*** Opening Available data ***

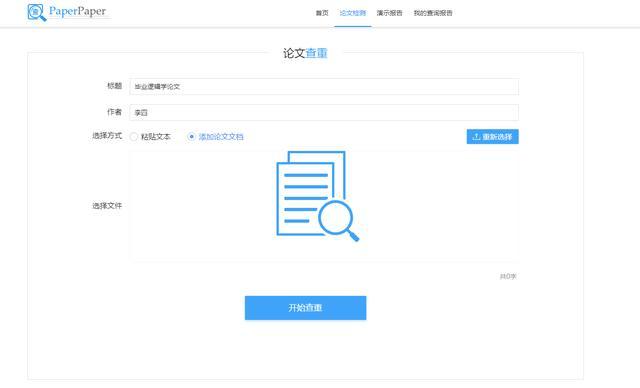Click the 重新选择 button text
The height and width of the screenshot is (388, 640).
pos(497,137)

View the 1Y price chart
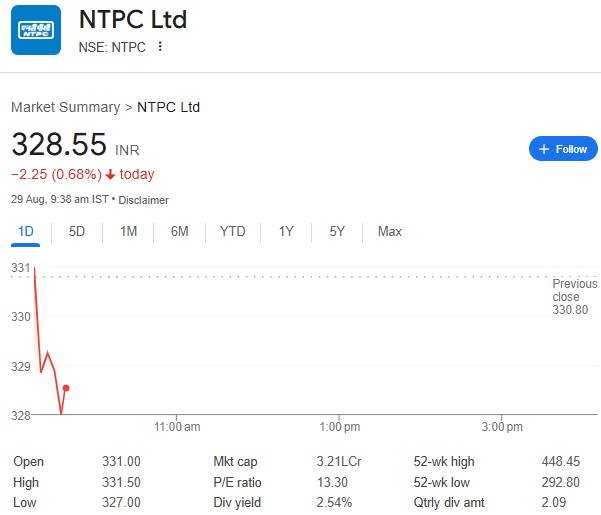[286, 232]
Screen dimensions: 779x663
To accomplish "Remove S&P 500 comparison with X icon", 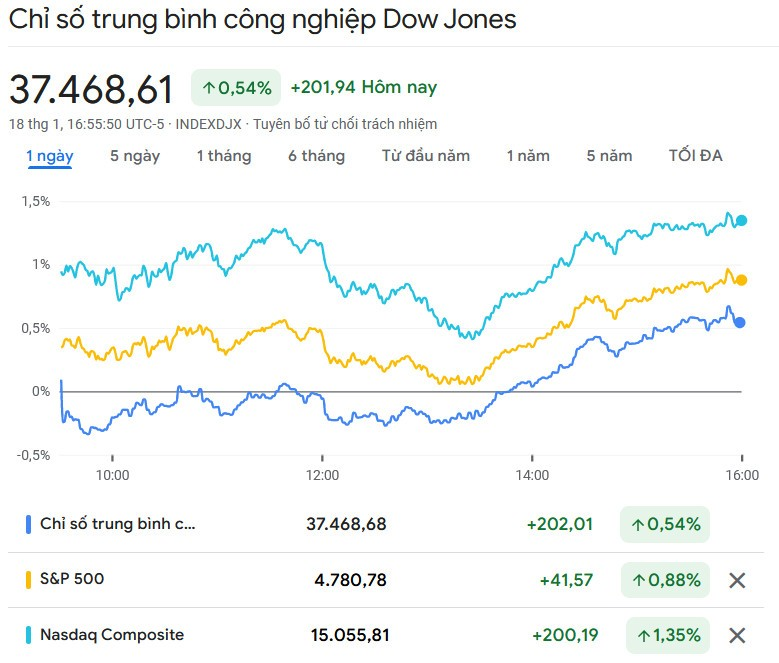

*** Closing Available data ***

In the records above, find the line that contains "Screen dimensions: 779x663". Retype it and every line after it, exactly, leaving out all pictures.

Screen dimensions: 779x663
To accomplish "Remove S&P 500 comparison with X icon", 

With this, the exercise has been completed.